▶ **Task goal**
Can you set down the rows below word for word, from the first one through the line containing "Action: tap(75, 66)", inclusive, leaving out the pictures?

▶ **Data listing**
==*==

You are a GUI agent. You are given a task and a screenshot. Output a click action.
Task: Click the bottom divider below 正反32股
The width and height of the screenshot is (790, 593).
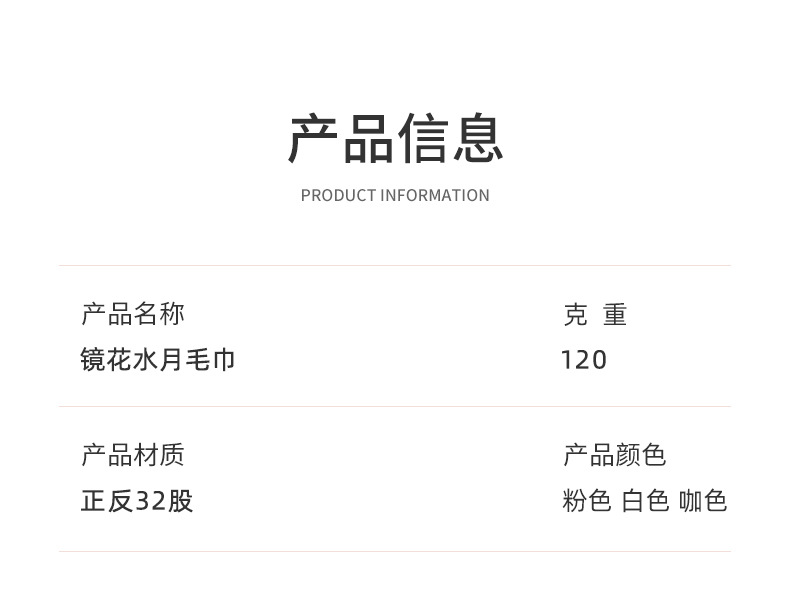pyautogui.click(x=394, y=551)
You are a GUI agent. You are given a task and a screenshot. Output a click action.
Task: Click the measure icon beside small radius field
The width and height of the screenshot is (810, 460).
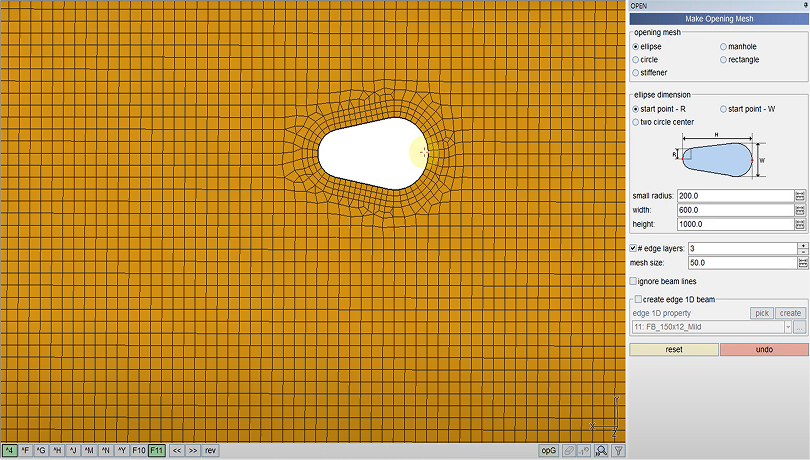(800, 196)
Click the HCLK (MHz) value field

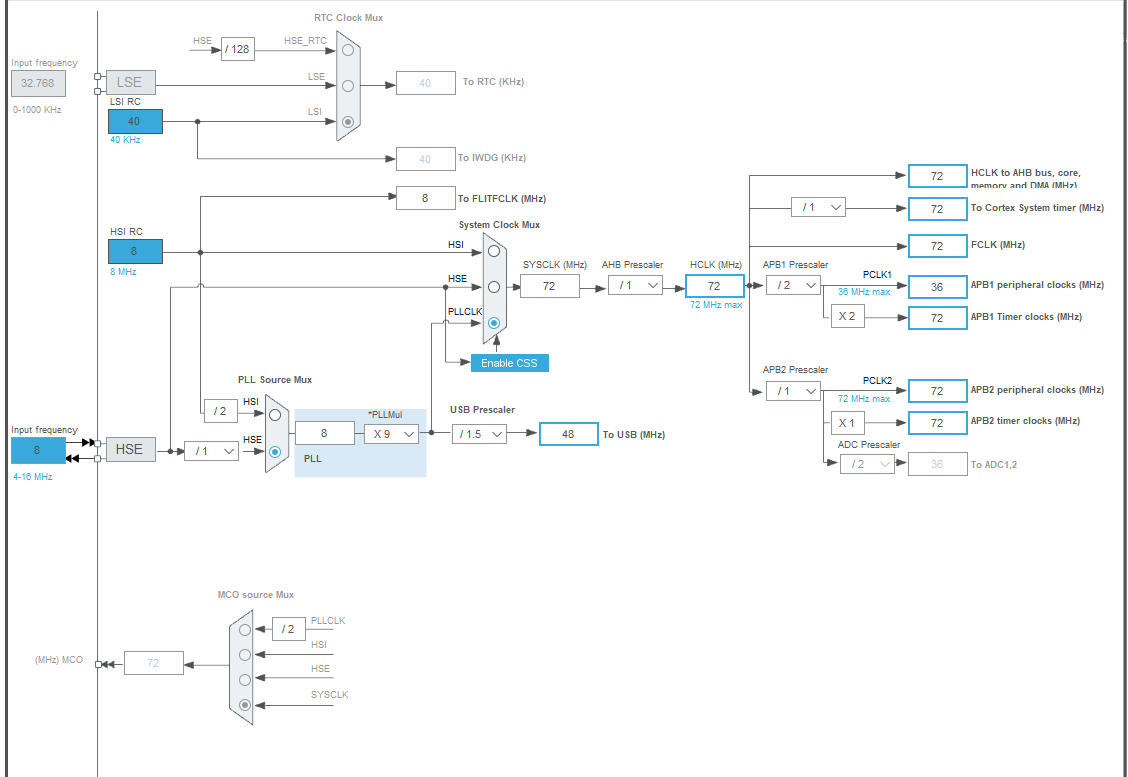[x=714, y=286]
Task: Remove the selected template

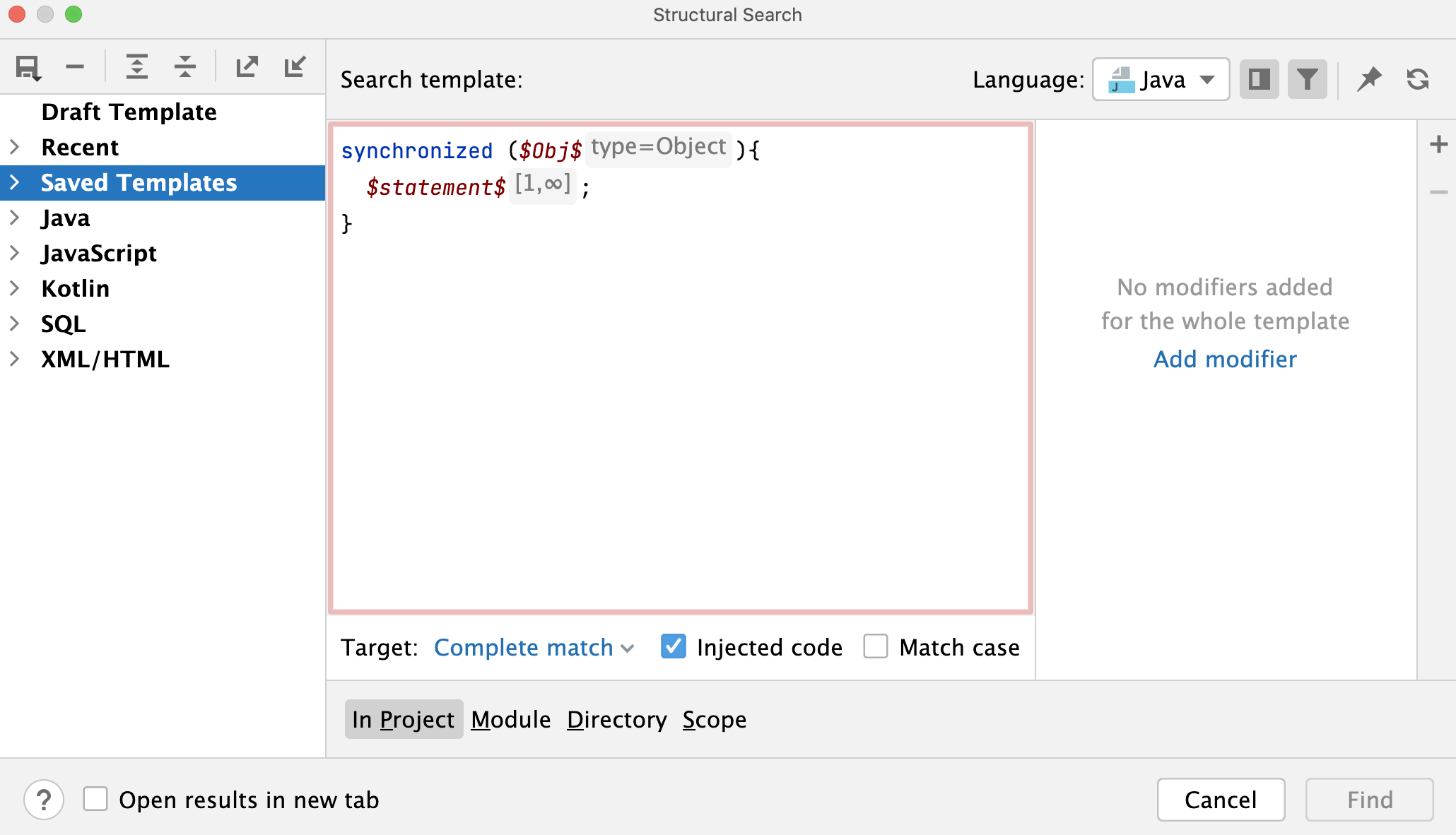Action: tap(75, 66)
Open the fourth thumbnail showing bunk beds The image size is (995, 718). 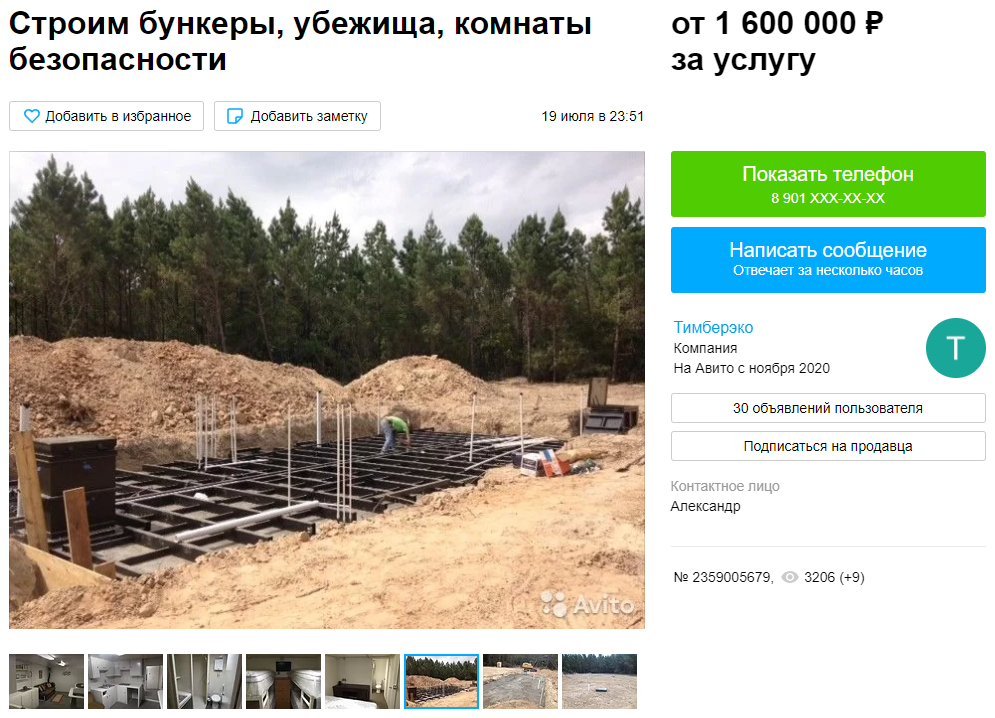pyautogui.click(x=283, y=681)
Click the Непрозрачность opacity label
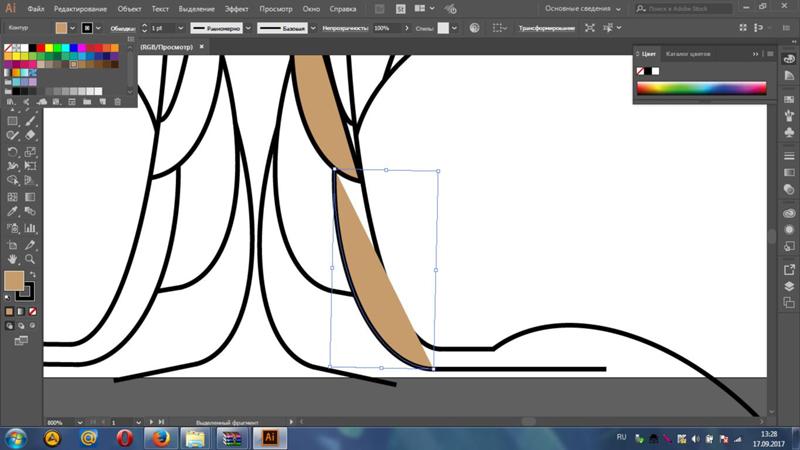Image resolution: width=800 pixels, height=450 pixels. click(347, 28)
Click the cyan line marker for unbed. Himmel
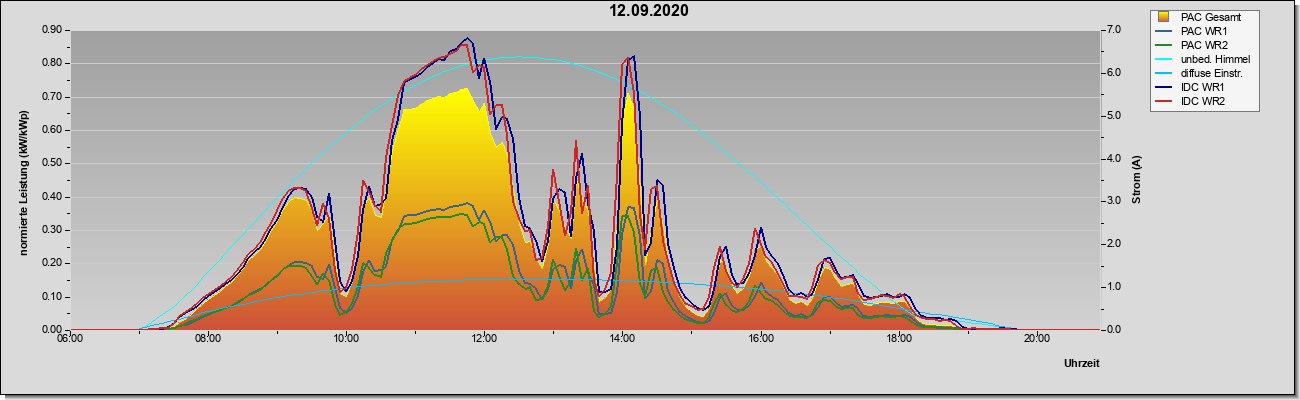 tap(1164, 59)
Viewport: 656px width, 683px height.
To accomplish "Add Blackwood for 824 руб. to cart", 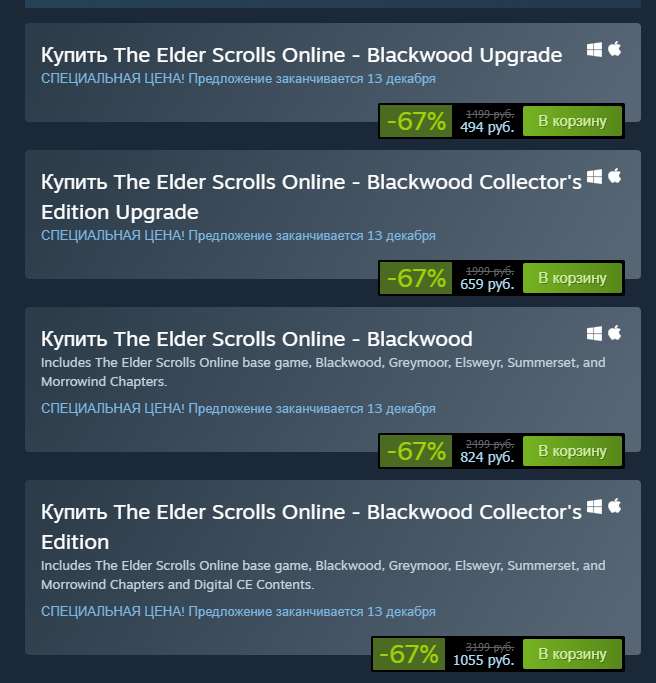I will (x=572, y=451).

==*==

▶ **Complete response**
You are a GUI agent. You are given a task and a screenshot. Output a click action.
Task: Click the bottom divider below 正反32股
The width and height of the screenshot is (790, 593).
pyautogui.click(x=394, y=551)
You are a GUI agent. You are given a task and a screenshot. Output a click action.
Task: Click the measure icon beside small radius field
The width and height of the screenshot is (810, 460).
(800, 196)
Click the HCLK (MHz) value field

[x=714, y=286]
Task: Remove the selected template

Action: tap(75, 66)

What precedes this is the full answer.